Strona:Marceli Motty - Przechadzki po mieście 05.djvu/166

Ta strona została przepisana.

Pomijając teraz kilka następnych domów, które mi nic nieprzypominają, zatrzymamy się na chwilę przed tym jednopiętrowym, stojącym blisko końca ulicy, naprzeciw rogu kamienicy Kruga. Jeszcze ze dwa, trzy lata po trzydziestym, mógłeś tu na dole, po lewéj stronie od bramy, widzieć między oknami niewielki szyld, na którym wymalowany był biały imbryczek obok pary filiżanek z garnuszkiem i nad niemi napis: „Tu kawa!“ Wskazywał on skromną kawiarnię i restauracyę, utrzymywaną przez właścicielkę tego domu.
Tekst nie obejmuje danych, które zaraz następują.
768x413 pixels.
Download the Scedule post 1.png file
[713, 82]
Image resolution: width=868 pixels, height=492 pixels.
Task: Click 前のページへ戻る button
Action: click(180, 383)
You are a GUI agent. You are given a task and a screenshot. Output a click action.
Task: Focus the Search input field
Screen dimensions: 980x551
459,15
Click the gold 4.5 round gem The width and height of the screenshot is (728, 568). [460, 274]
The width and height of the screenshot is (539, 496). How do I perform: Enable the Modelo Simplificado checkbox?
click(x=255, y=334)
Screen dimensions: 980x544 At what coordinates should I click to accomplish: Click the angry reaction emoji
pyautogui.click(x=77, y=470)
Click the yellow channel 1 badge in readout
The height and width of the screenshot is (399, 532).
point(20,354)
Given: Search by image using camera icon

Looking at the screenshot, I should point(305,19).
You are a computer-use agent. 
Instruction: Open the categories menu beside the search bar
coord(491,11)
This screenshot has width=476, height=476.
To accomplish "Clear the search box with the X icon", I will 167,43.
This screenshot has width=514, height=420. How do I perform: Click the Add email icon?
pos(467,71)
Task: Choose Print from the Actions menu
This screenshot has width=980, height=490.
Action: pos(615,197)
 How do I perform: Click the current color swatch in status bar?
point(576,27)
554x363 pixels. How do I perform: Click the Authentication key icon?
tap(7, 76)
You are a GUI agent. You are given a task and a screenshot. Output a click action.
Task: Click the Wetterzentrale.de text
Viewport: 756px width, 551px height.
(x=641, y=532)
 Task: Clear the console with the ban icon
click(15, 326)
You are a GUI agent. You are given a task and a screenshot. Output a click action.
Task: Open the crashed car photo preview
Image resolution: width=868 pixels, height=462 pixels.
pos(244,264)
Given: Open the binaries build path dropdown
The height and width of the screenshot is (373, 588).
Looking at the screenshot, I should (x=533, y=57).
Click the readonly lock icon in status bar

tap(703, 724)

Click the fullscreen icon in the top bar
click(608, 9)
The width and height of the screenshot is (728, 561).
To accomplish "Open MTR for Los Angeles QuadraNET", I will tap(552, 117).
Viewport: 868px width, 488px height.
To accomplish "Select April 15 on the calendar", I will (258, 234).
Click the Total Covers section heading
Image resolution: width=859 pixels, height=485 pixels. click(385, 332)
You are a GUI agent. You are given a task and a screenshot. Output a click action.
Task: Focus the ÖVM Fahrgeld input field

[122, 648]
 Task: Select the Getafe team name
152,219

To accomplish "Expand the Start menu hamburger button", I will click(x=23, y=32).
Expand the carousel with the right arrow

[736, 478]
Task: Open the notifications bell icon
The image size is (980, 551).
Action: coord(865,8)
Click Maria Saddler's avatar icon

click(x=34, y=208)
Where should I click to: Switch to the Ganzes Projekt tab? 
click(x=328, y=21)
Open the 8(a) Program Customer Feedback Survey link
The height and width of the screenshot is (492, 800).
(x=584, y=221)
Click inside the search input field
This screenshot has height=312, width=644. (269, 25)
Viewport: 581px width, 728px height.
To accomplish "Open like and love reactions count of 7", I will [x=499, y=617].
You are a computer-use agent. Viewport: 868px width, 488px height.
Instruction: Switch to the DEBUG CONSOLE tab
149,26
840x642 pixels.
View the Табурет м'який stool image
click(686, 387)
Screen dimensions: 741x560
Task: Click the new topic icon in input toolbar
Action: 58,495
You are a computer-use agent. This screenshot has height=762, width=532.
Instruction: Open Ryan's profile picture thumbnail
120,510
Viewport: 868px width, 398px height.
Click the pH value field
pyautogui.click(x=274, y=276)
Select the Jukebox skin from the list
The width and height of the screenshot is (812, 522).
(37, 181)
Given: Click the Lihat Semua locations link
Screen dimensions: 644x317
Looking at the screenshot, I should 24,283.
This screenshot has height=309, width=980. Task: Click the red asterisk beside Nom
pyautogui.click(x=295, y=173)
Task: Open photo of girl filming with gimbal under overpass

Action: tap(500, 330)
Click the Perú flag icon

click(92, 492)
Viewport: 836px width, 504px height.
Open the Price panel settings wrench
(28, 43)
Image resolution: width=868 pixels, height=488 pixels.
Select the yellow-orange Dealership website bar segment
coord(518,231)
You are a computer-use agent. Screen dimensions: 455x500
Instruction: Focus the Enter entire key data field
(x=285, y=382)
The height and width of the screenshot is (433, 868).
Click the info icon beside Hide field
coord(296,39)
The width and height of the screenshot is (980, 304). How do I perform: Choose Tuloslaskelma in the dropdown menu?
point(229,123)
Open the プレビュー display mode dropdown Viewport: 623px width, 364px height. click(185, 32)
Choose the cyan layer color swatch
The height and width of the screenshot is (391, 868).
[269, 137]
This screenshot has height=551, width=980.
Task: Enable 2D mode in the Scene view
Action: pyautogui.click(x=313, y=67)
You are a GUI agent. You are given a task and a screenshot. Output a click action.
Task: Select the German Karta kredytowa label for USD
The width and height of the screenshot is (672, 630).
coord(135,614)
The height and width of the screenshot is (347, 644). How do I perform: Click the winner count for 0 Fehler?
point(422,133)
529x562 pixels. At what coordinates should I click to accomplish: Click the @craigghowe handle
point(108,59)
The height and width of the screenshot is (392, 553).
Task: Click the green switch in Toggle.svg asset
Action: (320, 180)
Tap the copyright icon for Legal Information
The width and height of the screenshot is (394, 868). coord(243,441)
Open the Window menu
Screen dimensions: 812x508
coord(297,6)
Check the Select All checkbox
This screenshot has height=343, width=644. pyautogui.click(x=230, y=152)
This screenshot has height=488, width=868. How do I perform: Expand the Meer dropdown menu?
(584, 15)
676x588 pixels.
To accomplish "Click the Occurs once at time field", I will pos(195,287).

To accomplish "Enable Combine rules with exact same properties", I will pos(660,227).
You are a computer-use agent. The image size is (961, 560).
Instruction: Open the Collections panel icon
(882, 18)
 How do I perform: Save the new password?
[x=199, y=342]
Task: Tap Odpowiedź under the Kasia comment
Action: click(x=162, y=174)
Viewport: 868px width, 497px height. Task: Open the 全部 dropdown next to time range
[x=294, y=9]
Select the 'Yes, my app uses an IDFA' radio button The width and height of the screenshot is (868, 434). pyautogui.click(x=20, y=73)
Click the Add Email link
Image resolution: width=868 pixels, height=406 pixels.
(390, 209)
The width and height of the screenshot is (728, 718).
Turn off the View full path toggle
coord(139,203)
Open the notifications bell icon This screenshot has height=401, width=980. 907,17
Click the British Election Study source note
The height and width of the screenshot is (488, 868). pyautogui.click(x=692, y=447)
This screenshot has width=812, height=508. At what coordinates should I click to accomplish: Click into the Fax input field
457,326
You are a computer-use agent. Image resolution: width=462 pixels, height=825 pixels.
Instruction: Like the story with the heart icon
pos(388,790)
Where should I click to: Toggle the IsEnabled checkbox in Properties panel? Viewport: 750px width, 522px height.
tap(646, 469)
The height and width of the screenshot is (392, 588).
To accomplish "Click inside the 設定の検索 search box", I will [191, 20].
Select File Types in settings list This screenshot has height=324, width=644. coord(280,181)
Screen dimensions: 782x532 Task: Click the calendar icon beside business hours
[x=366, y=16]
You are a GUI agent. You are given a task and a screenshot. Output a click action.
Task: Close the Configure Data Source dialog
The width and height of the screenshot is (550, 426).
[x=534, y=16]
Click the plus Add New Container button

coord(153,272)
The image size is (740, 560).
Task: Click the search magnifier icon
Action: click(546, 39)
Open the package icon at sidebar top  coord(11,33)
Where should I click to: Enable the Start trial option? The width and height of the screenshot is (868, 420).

Mąż jéj, stary Łaszczewski, nieżył już za méj pamięci, ale długoletnią po nim wdowę mam jeszcze jakby przed oczyma, jejmość dość otyłą z niewesołem obliczem, zawsze w dużym czepku, owiązanym chustką jedwabną. Była to wszakże osoba rozsądna i energiczna, jak się w skutkach jéj działania okazało; od małego z mężem zacząwszy, po śmierci jego rąk nie opuściła i nietylko stworzyła sobie fortunkę, lecz, w czem główna zasługa, zapewniwszy dzieciom wyższe wykształcenie, mogła się w późnym wieku pochlubić owocem swych starań.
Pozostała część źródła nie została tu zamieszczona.